Most genetic association studies only genotype a small proportion of cataloged single-nucleotide polymorphisms (SNPs) in regions of interest. With the catalogs of high-density SNP data available (e.g., HapMap) to researchers today, it has become possible to impute genotypes at untyped SNPs. This in turn allows us to test those untyped SNPs, the motivation being to increase power in association studies. Several imputation methods and corresponding software packages have been developed for this purpose. The objective of our study is to apply three widely used imputation methods and corresponding software packages to a data from a genome-wide association study of rheumatoid arthritis from the North American Rheumatoid Arthritis Consortium in Genetic Analysis Workshop 16, to compare the performances of the three methods, to evaluate their strengths and weaknesses, and to identify additional susceptibility loci underlying rheumatoid arthritis. The software packages used in this paper included a program for Bayesian imputation-based association mapping (BIMBAM), a program for imputing unobserved genotypes in case-control association studies (IMPUTE), and a program for testing untyped alleles (TUNA). We found some untyped SNP that showed significant association with rheumatoid arthritis.
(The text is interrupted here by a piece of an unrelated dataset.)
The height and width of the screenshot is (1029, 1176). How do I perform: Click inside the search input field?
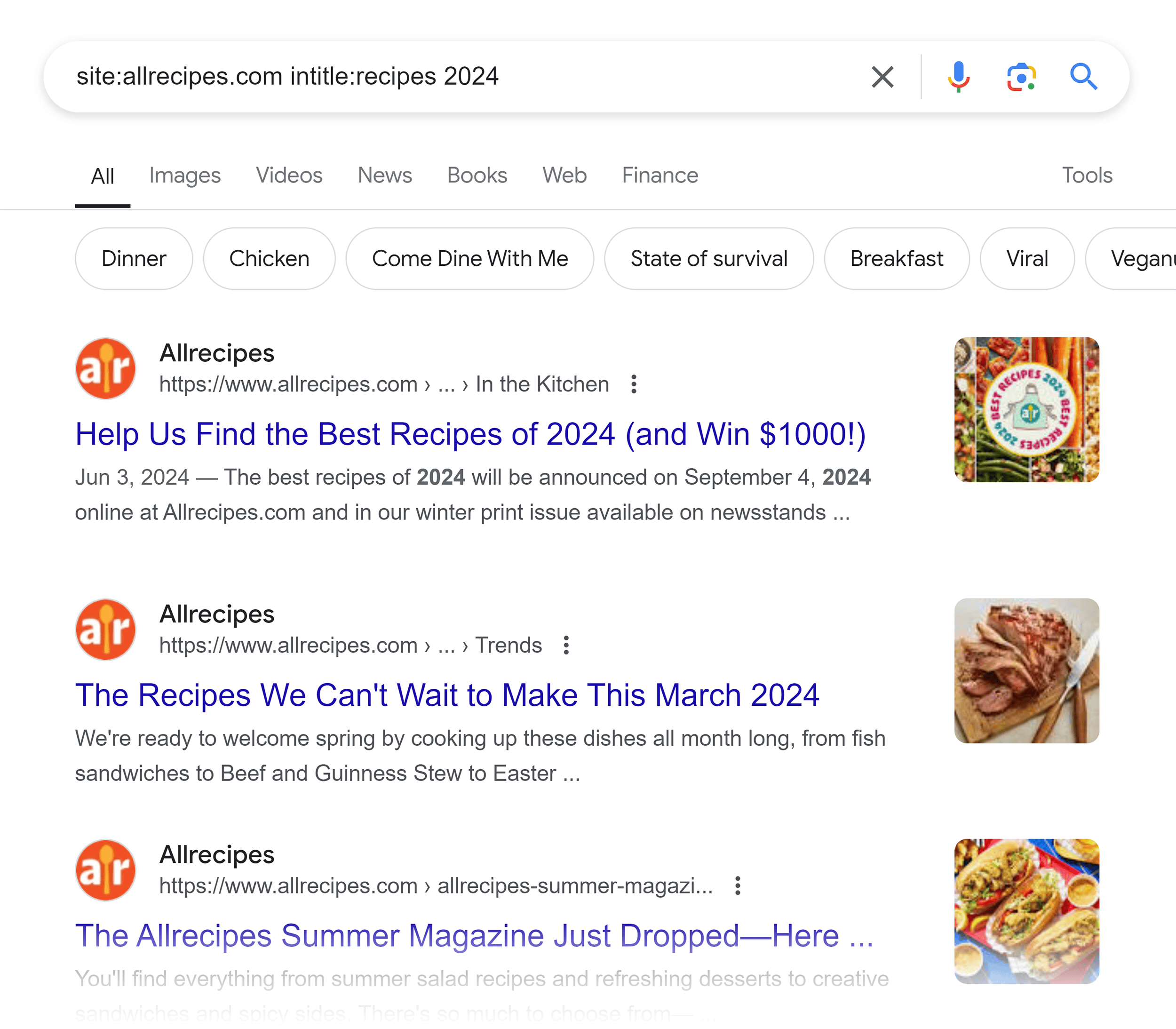(402, 76)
Among them, a few of these were not located near any typed SNP that was found to be significant and thus may be worth further investigation.

Highlights

  • Advances in the understanding of a disease’s pathogenesis often lead to improvements in strategy for the prevention, diagnosis, and/or treatment of the disease

  • Note that all three software packages automatically removed some single-nucleotide polymorphisms (SNPs) from the analysis; the total number of typed SNPs tested was less than the total number of typed SNPs remaining after the preprocessing step

  • For Bayesian imputationbased association mapping (BIMBAM), a SNP was significant if (BF) was bigger 3.5, which was comparable to the log10(BF) of 3.2 used by Servin and Stephens [5]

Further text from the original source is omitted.